**Aim of the exercise:** Line by line, copy the material below exactly.

**The data:**
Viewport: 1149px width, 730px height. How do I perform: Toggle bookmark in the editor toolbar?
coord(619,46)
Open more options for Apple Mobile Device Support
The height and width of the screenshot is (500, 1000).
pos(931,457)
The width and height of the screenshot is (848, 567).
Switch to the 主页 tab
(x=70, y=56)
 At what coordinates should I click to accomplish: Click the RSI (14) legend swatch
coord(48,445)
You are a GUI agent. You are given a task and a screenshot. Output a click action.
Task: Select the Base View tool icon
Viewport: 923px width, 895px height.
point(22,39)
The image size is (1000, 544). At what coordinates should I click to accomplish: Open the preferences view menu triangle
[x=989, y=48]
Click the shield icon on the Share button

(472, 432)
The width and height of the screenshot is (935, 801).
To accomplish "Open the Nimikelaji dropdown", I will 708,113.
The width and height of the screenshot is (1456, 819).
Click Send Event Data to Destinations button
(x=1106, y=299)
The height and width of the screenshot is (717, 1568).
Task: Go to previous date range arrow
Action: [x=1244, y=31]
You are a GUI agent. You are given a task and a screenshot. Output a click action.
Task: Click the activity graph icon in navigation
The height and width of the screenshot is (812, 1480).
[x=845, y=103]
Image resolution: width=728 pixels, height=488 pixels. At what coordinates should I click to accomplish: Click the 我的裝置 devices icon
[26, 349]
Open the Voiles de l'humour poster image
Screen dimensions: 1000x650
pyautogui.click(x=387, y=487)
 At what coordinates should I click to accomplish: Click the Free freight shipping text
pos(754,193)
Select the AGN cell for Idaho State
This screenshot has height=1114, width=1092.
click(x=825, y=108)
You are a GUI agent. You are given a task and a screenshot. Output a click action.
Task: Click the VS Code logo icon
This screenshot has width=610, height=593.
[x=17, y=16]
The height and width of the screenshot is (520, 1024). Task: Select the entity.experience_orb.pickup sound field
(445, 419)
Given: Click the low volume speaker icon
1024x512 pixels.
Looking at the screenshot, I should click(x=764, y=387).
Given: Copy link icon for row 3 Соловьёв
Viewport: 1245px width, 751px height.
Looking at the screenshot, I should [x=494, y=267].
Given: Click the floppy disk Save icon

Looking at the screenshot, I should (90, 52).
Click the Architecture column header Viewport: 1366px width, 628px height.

**Written reply:**
Viewport: 1149px width, 730px height. How do I perform: Toggle bookmark in the editor toolbar?
coord(619,46)
Open more options for Apple Mobile Device Support
The height and width of the screenshot is (500, 1000).
pos(931,457)
The width and height of the screenshot is (848, 567).
Switch to the 主页 tab
(x=70, y=56)
 At what coordinates should I click to accomplish: Click the RSI (14) legend swatch
coord(48,445)
You are a GUI agent. You are given a task and a screenshot. Output a click action.
Task: Select the Base View tool icon
Viewport: 923px width, 895px height.
point(22,39)
The image size is (1000, 544). At what coordinates should I click to accomplish: Open the preferences view menu triangle
[x=989, y=48]
Click the shield icon on the Share button

(472, 432)
The width and height of the screenshot is (935, 801).
To accomplish "Open the Nimikelaji dropdown", I will 708,113.
The width and height of the screenshot is (1456, 819).
Click Send Event Data to Destinations button
(x=1106, y=299)
The height and width of the screenshot is (717, 1568).
Task: Go to previous date range arrow
Action: [x=1244, y=31]
You are a GUI agent. You are given a task and a screenshot. Output a click action.
Task: Click the activity graph icon in navigation
The height and width of the screenshot is (812, 1480).
[x=845, y=103]
Image resolution: width=728 pixels, height=488 pixels. At what coordinates should I click to accomplish: Click the 我的裝置 devices icon
[26, 349]
Open the Voiles de l'humour poster image
Screen dimensions: 1000x650
pyautogui.click(x=387, y=487)
 At what coordinates should I click to accomplish: Click the Free freight shipping text
pos(754,193)
Select the AGN cell for Idaho State
This screenshot has height=1114, width=1092.
click(x=825, y=108)
You are a GUI agent. You are given a task and a screenshot. Output a click action.
Task: Click the VS Code logo icon
This screenshot has width=610, height=593.
[x=17, y=16]
The height and width of the screenshot is (520, 1024). Task: Select the entity.experience_orb.pickup sound field
(445, 419)
Given: Click the low volume speaker icon
1024x512 pixels.
Looking at the screenshot, I should click(x=764, y=387).
Given: Copy link icon for row 3 Соловьёв
Viewport: 1245px width, 751px height.
Looking at the screenshot, I should [x=494, y=267].
Given: Click the floppy disk Save icon

Looking at the screenshot, I should (90, 52).
Click the Architecture column header Viewport: 1366px width, 628px height.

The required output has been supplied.